Note: Increasing the scrubber value adds more CPU/Memory cycles which could introduce latency to the environment, so don't make it too aggressive on how often the scrubber runs.

If medium errors are encountered in the data region of the disk and the disk wasn't failed out by vSAN you can do one of the following:

Using the preferred method, contact the hardware vendor and get the disk replaced.
Else:
1. If Deduplication is enabled:
  - Remove the failed disk with medium errors from the disk group and then add it back in. Upon adding the disk back to the disk group, the bad blocks are automatically reallocated by the disk for non-use, so they don't get used again.
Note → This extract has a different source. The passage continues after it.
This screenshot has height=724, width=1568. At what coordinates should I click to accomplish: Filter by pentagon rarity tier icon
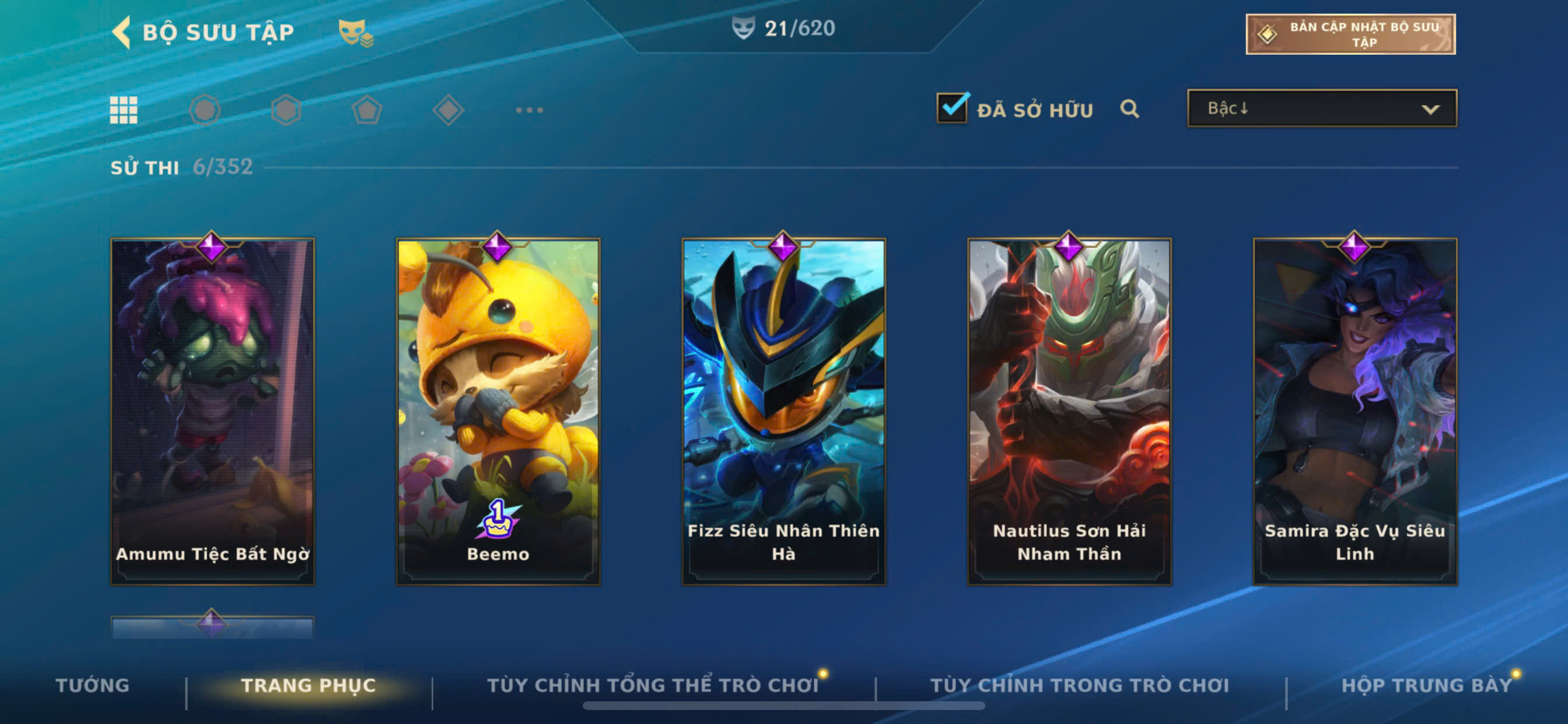[x=367, y=110]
2. If Deduplication is enabled:
  - Remove the disk group which contains the disk failing with medium errors from the host and recreate the disk group. Upon recreating the disk group the bad blocks are automatically reallocated by the disk for non-use, so they don't get used again.
    Note: This results in a resync to rebuild data due to the disk/disk group being removed and then recreated/added back.